Additional to these generic sort of lenses, there are specialist lenses that appeal to a niche type of photography. These lenses can become quite expensive so it's important to be able to justify buying one of these by using it regularily. Perhaps just borrow one if that's not going to be the case ;).
Lenses have the ability to change perspective of an image, you can compress an image or create the illusion of space. It's important to know your lenses limits and it's faults (if any) and how to correct these. Of course as photographers, we are taught to try and fix everything on camera and use photo editing software as a last resort. So learn to counteract your lenses weaknesses.
Lenses can come into contact with many types of abberations: Chromatic abberation, spherical aberration, barrel and pin cushion distortion, resolution, transmission and vignetting.
There are two types of chromatic aberration: Axial and lateral. Lateral aberration is more common in longer lenses and harder to correct. You can't just stop down to reduce this aberration but it can be minimised on photoshop. Symmetrical lens design can reduce aberration, but let's be honest. There's no such thing as a perfect lens.
Spherical aberration is where the lens cannot bring marginal and axial lines to the same point. This results in a loss of contrast but can be reduced on camera by stopping down. Soft focus lens utilise this aberration.
Barrell distortion is where the image appears to be barrelled out from the center. This is because the lens cannot maintain the same shape across the image plane. This type of aberration does not affect sharpness just the shape and appearance of the subject and cannot be reduced on camera by stopping down.
The opposite of barrell distortion is pincushion distortion where the image looks like it has been squished in the middle. Funnily enough a lens can create both ends of the spectrum and cause both barrell and pincushion distortions.

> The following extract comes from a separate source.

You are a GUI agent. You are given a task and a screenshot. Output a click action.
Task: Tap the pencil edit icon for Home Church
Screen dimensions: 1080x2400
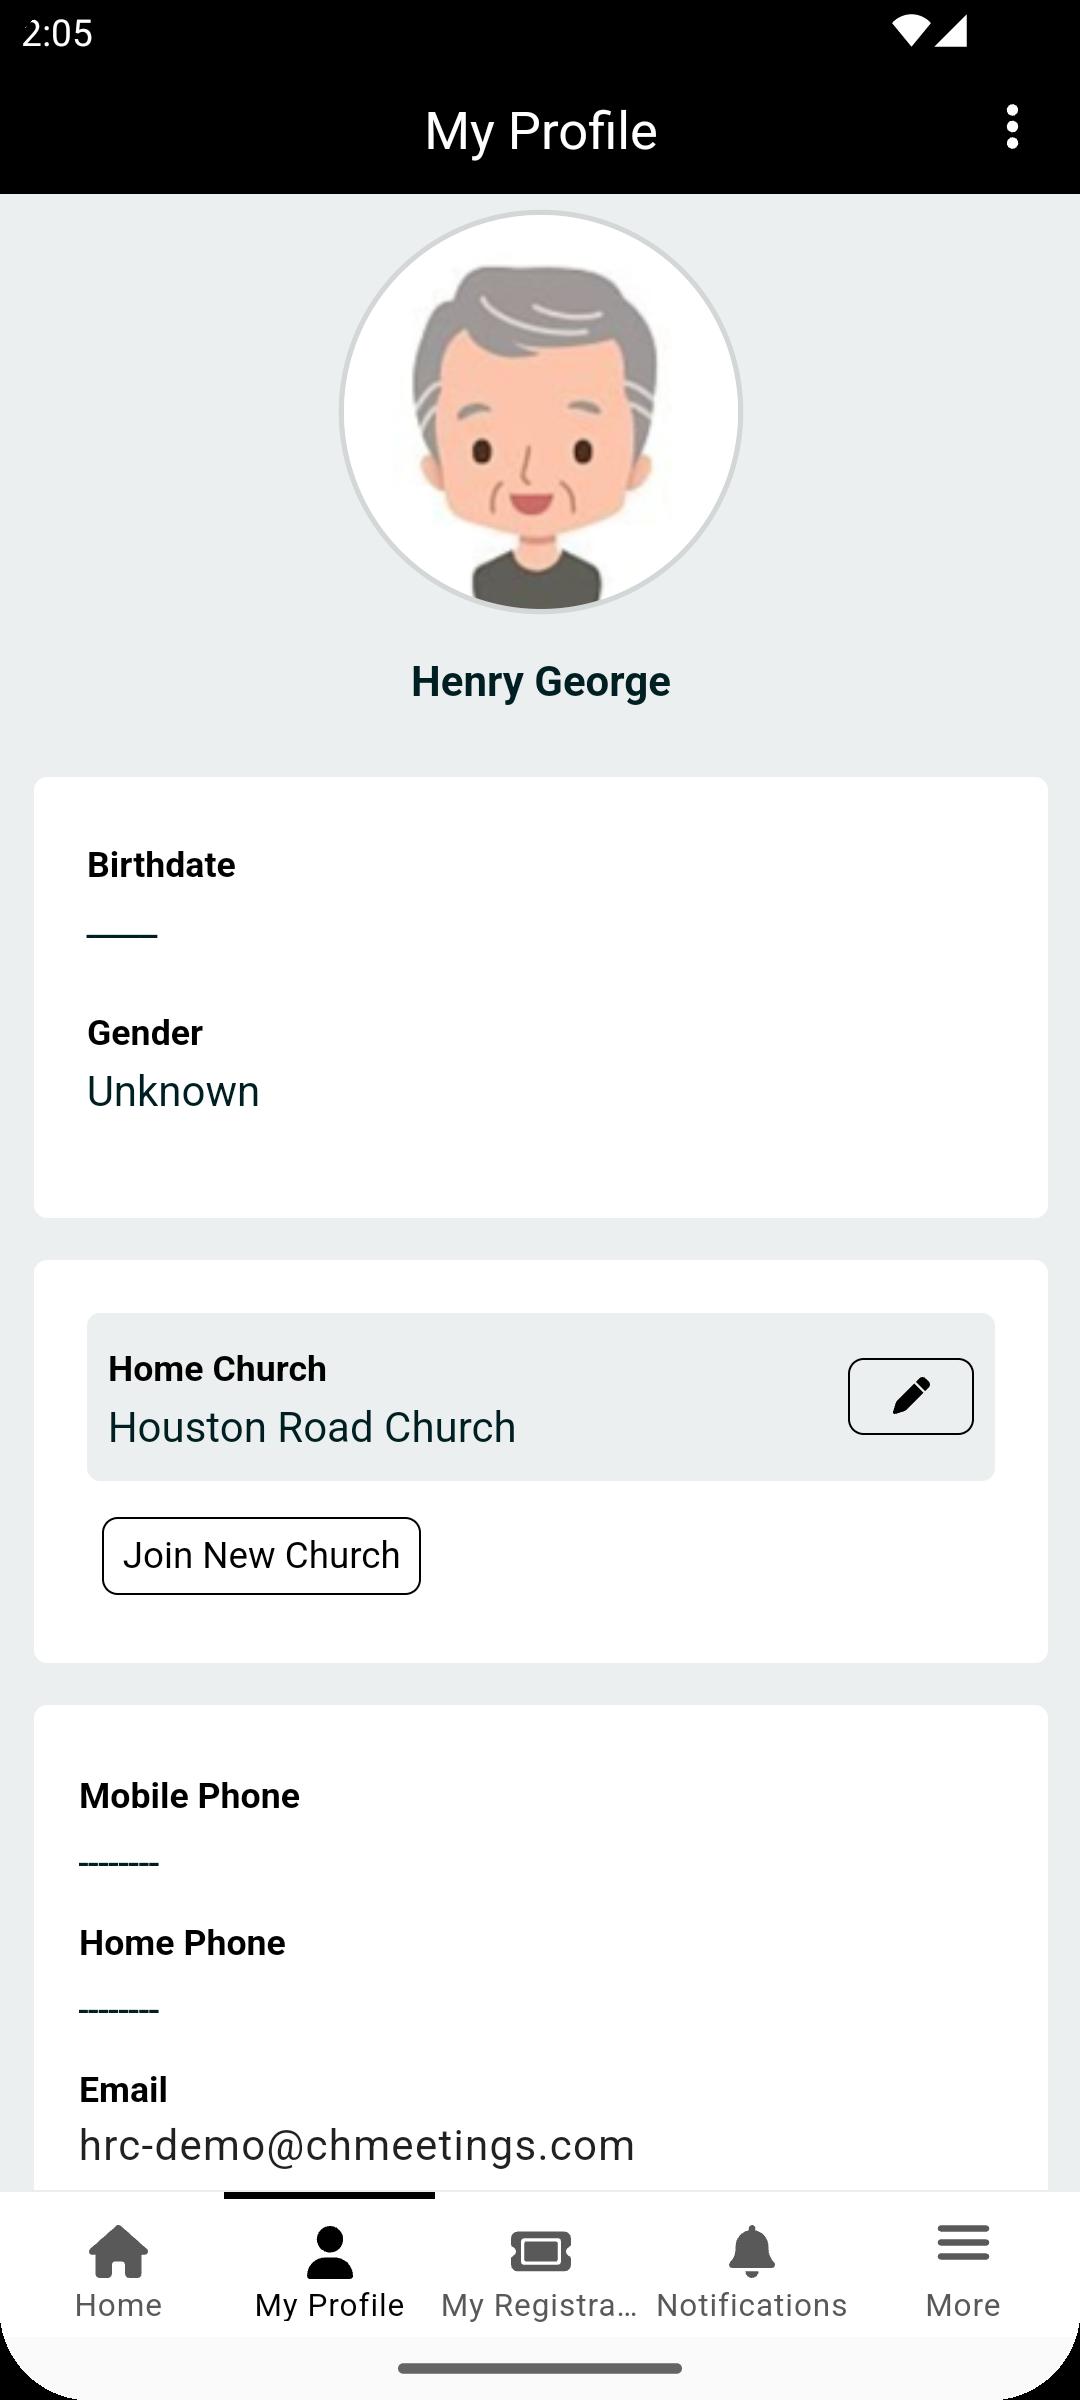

Again, this type of aberration does not affect sharpness and cannot be reduced on camera by stopping down. However, both of these distortions can be fixed in post production.
Transmission is concerned with the accuracy of the f-stop stated on camera. It effects exposure.
Vignetting is the darkness that appears in the corners of an image, can be corrected in photoshop however it does appeal to some people aesthetically and can even be added in photoshop for those who's boat it floats.
The shiny nature of a lens can affect it's performance. Light gets trapped and bounces around the glass and can cause ghosting and lens flare. This can be corrected by angle of view you choose to take but again, pleaases some people aesthetically and can be added in post production.
Lens testing is an important way to test for your camera's "sweet spot" It can be quite easy and beneficial, this is the general process.
Place 5 targets on a black flat surface, one in each corner and one in the center of the frame.
Set the lighting and make sure the exposure is set correcting.
Set up your tri-pod and ensure that it is balanced and level and then place your camera on it ensuring it's levelness on both planes aswell.
Focus auto or manually on the scene.
Using cable release take exposures at different stops and different zooms and critically analyse all your images.
We've learnt that you can find tonnes of information on different abberations and how to correct them or at least minimise them. This time of lens test is always going to produce different results because of different camera settings and different physical settings in which it is taken. You can utilise manafacturers resources which generally provide a means of testing your lens for its sweet spot as per maufacturers settings. As previously discussed no one lens is going to be perfect, it's basically impossible, but there are means and measures we can use to minimize these aberrations both in camera and in post production editing.